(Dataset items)
= = =
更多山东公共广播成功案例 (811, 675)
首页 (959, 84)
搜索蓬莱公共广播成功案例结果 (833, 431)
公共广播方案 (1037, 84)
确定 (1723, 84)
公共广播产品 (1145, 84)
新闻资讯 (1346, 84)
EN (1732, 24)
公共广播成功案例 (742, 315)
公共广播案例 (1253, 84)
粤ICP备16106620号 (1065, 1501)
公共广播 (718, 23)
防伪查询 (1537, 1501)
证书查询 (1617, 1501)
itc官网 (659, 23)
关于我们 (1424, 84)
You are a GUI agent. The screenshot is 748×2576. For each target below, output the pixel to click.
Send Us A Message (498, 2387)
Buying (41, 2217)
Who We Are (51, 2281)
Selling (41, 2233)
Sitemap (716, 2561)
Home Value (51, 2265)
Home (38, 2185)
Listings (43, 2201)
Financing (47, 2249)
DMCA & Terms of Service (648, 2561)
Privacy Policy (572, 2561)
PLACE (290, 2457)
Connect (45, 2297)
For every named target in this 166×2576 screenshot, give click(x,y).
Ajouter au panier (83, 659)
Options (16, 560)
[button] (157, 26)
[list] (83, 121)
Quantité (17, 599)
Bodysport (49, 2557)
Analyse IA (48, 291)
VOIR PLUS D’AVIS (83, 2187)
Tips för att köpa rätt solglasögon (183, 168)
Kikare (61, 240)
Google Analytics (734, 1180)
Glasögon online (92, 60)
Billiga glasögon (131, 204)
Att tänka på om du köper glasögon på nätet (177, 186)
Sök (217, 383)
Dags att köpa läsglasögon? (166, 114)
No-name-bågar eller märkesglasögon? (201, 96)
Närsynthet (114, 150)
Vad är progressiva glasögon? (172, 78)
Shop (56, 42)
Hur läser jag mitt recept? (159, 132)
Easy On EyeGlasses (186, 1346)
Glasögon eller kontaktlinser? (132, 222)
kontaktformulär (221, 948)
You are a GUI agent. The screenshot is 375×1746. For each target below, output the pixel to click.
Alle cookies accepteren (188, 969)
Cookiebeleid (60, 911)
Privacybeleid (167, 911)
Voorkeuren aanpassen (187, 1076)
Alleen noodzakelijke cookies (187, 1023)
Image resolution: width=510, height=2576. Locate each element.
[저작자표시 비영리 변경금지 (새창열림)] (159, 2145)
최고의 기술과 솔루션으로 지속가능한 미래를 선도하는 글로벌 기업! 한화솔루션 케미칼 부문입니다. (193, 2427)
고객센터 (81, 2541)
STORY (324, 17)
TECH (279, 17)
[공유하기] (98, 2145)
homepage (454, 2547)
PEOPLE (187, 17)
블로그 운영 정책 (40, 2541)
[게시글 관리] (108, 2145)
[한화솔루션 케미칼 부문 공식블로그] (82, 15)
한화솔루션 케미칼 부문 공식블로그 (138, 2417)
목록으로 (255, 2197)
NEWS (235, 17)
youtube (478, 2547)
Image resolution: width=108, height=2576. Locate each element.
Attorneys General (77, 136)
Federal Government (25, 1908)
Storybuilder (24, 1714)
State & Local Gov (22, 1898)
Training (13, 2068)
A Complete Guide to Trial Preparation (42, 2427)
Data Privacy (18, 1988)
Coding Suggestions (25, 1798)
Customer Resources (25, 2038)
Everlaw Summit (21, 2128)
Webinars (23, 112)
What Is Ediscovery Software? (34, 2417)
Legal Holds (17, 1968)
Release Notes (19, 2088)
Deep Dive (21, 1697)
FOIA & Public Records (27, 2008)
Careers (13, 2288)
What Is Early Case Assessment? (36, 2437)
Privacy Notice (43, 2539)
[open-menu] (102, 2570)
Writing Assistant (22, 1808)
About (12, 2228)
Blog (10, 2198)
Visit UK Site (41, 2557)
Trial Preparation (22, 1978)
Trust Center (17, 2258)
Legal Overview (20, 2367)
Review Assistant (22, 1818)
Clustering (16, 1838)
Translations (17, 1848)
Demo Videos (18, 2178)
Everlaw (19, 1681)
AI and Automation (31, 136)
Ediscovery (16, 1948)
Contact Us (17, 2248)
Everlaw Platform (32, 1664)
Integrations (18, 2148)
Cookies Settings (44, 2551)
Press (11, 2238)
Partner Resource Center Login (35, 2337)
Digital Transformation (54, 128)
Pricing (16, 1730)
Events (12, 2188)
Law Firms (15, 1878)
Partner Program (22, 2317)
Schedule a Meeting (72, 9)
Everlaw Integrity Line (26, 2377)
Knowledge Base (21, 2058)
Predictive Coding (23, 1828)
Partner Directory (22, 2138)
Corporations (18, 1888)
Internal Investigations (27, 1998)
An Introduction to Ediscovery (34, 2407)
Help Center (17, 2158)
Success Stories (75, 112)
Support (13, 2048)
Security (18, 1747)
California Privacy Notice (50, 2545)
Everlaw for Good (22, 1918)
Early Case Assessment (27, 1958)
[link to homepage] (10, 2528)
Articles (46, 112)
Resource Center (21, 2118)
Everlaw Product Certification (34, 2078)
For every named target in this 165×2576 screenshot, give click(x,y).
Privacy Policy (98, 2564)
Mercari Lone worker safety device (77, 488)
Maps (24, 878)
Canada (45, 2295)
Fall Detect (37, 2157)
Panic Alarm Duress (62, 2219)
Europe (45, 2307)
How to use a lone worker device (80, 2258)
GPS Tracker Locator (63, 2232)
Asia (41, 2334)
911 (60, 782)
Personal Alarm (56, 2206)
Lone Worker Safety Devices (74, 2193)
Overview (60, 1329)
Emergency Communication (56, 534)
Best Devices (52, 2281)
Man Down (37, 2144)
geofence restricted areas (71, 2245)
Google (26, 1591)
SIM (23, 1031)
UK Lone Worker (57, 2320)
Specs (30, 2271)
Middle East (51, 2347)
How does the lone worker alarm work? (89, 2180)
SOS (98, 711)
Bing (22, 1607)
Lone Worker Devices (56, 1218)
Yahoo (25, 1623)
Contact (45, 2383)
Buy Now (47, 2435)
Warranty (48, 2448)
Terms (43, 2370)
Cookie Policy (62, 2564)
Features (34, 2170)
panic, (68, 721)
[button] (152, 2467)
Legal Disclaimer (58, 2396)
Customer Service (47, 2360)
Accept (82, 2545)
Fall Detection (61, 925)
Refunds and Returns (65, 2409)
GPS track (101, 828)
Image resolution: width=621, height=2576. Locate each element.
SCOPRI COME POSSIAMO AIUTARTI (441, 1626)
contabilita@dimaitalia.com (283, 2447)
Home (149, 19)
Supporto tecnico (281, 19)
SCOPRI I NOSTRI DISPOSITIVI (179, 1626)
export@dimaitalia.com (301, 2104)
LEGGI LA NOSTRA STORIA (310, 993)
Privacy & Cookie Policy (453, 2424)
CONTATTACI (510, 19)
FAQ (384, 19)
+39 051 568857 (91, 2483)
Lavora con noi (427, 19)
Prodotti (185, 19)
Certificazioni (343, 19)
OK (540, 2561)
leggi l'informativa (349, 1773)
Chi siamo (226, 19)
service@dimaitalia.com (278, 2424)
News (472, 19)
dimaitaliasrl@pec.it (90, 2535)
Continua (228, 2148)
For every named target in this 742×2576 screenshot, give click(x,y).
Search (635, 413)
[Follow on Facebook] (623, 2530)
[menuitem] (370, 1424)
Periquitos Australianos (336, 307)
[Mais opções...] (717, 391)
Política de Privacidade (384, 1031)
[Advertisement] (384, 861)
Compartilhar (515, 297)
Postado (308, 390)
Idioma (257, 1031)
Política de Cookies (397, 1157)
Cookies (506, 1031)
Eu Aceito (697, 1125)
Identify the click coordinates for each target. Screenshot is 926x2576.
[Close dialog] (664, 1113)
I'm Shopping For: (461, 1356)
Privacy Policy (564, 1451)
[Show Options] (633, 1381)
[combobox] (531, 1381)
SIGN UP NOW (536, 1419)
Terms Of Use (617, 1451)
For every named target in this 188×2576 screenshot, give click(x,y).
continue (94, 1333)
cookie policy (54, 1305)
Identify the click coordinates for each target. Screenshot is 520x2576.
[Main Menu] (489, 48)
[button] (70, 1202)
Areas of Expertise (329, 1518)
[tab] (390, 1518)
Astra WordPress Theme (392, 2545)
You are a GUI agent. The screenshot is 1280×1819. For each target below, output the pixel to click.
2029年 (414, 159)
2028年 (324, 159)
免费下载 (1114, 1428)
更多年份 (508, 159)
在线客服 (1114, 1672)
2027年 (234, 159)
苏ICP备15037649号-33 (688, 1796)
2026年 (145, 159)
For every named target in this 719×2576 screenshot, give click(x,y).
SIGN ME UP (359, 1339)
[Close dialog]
= = =
◆ Your assignment
Which lines of the records above contain the word "Case"? Report each one.

◆ Answer to this problem
What Is Early Case Assessment? (36, 2437)
Early Case Assessment (27, 1958)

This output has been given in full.